| PROBLEM |
Which lines of the records contain the string "resolution"? Pull out each of them, treating uppercase and lowercase as distinct.

| THE RECORDS |
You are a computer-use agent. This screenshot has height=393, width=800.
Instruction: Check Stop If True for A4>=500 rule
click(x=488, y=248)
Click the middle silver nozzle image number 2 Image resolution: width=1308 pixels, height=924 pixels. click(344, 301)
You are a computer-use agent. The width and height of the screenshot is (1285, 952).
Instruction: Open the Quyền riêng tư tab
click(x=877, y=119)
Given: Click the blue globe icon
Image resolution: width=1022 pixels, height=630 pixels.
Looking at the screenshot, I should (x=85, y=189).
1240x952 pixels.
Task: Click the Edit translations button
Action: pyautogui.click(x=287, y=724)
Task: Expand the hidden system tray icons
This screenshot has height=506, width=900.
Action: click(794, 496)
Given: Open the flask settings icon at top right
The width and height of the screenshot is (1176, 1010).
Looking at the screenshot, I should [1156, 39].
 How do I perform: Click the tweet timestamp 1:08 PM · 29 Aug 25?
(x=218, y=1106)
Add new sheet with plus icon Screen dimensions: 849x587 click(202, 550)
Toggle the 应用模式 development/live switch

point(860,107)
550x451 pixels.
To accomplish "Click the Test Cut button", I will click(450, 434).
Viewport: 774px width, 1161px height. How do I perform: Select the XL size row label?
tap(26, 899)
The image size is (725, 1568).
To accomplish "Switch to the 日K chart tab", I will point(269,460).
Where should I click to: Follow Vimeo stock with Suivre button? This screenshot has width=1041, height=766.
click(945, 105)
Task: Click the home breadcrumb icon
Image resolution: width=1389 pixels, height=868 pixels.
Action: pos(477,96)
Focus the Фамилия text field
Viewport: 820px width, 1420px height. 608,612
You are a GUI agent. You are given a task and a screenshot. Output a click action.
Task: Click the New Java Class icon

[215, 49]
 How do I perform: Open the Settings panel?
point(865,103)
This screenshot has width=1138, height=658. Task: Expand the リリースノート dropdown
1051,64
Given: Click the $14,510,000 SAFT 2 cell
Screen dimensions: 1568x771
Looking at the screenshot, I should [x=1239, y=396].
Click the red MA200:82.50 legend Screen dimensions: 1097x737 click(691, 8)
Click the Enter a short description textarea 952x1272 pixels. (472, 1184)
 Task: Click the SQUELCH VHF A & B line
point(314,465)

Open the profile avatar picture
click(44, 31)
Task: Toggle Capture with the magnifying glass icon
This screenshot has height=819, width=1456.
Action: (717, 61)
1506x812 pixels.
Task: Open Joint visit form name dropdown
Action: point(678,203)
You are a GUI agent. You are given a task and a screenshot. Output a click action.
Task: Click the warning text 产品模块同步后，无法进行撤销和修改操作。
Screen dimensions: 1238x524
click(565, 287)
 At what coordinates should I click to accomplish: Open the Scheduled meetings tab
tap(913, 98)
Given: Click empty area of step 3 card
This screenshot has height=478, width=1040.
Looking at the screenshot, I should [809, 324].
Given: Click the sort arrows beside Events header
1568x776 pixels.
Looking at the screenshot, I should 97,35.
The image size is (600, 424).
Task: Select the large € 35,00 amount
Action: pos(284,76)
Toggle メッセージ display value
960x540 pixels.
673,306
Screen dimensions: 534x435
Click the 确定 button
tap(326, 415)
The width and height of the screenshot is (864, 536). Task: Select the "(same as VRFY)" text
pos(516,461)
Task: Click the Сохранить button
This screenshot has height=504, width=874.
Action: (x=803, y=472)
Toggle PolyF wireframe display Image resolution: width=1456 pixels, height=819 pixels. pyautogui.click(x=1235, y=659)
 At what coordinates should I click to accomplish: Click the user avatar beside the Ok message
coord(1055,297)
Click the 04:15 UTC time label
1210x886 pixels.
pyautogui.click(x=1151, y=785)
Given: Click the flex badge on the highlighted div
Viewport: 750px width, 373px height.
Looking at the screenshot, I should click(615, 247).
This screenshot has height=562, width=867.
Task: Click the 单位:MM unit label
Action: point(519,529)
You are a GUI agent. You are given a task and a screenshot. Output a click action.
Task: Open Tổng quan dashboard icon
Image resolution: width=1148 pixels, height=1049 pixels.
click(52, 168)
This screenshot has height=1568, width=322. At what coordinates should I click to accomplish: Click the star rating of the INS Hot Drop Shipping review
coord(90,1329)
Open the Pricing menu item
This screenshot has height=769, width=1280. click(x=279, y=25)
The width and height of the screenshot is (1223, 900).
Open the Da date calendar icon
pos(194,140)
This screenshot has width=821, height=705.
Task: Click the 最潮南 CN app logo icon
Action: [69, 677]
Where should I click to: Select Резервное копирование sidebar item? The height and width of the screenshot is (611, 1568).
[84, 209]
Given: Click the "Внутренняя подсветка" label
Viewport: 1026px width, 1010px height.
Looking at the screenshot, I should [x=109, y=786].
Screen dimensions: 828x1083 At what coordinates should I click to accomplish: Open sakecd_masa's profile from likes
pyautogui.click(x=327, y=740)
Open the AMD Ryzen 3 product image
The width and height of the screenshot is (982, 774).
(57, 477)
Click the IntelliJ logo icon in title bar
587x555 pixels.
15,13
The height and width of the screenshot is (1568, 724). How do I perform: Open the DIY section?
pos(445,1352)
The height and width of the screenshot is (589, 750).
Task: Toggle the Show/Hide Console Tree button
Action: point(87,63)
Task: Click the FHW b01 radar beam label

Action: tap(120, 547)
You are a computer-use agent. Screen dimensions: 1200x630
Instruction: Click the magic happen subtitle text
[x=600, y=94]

| CORRECT RESULT |
Click the middle silver nozzle image number 2 Image resolution: width=1308 pixels, height=924 pixels. click(344, 301)
Image resolution: width=1022 pixels, height=630 pixels.
Image resolution: width=1389 pixels, height=868 pixels.
Toggle PolyF wireframe display Image resolution: width=1456 pixels, height=819 pixels. pyautogui.click(x=1235, y=659)
Image resolution: width=1148 pixels, height=1049 pixels.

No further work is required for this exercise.